• **What to work on**: Below are entries; output exactly the lines from the one with "Mercator (16, 258)" to the one with "India (18, 2038)", both included, and nothing else.

• **Data section**:
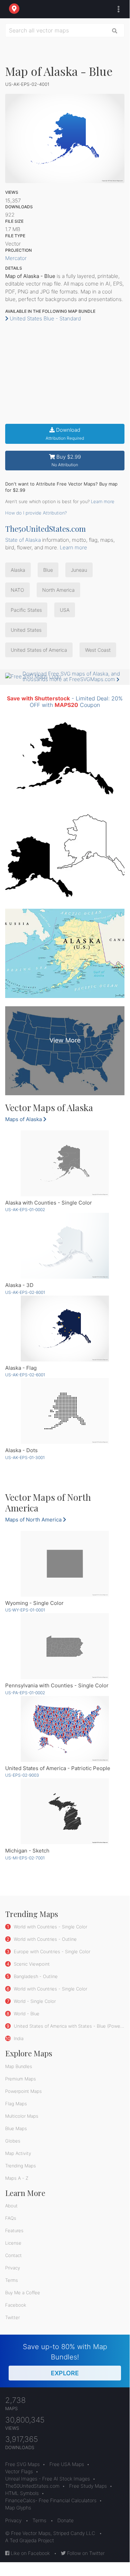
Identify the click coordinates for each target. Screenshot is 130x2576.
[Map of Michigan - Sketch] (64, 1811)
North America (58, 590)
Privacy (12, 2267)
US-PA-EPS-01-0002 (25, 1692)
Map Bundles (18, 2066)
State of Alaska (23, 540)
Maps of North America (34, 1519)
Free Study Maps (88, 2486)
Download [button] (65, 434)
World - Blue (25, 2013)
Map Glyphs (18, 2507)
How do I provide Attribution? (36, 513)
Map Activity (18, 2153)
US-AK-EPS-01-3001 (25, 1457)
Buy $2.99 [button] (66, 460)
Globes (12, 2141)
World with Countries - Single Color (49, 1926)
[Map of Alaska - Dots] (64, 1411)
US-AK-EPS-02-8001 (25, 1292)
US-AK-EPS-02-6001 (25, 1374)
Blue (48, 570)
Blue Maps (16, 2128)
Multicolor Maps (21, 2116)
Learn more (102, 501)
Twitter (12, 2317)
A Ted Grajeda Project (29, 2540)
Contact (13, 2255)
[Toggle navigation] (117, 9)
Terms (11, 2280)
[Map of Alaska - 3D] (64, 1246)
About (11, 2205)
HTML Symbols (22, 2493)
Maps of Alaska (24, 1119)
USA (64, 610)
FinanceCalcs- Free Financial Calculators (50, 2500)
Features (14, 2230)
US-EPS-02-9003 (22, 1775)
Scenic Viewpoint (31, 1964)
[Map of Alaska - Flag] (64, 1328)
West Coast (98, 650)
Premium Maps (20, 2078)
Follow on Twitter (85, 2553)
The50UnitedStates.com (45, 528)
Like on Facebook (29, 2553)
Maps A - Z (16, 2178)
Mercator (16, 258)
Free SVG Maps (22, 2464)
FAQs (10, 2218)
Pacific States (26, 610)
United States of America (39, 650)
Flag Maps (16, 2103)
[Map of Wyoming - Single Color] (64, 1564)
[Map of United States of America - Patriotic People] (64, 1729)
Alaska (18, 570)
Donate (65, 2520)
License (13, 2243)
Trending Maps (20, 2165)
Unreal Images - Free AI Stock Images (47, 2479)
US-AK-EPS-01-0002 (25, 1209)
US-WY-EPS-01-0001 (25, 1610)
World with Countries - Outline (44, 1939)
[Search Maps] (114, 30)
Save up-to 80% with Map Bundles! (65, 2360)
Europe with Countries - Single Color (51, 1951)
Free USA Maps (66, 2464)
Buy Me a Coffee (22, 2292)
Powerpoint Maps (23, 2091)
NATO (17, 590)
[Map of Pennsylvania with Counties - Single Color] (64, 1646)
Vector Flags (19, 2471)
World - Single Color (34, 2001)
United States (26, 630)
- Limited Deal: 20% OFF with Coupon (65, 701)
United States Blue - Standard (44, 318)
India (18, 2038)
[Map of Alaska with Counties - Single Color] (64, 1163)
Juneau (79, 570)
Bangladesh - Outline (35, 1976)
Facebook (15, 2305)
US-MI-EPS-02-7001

---

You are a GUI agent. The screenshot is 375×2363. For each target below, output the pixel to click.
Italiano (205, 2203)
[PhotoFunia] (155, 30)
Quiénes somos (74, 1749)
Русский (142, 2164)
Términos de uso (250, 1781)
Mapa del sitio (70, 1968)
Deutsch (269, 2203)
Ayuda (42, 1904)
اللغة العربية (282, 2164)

• **Exercise solution**:
Mercator (16, 258)
Free SVG Maps (22, 2464)
FAQs (10, 2218)
Pacific States (26, 610)
United States of America (39, 650)
Flag Maps (16, 2103)
[Map of Wyoming - Single Color] (64, 1564)
[Map of United States of America - Patriotic People] (64, 1729)
Alaska (18, 570)
Donate (65, 2520)
License (13, 2243)
Trending Maps (20, 2165)
Unreal Images - Free AI Stock Images (47, 2479)
US-AK-EPS-01-0002 (25, 1209)
US-WY-EPS-01-0001 (25, 1610)
World with Countries - Outline (44, 1939)
[Search Maps] (114, 30)
Save up-to 80% with Map Bundles! (65, 2360)
Europe with Countries - Single Color (51, 1951)
Free USA Maps (66, 2464)
Buy Me a Coffee (22, 2292)
Powerpoint Maps (23, 2091)
NATO (17, 590)
[Map of Pennsylvania with Counties - Single Color] (64, 1646)
Vector Flags (19, 2471)
World - Single Color (34, 2001)
United States (26, 630)
- Limited Deal: 20% OFF with Coupon (65, 701)
United States Blue - Standard (44, 318)
India (18, 2038)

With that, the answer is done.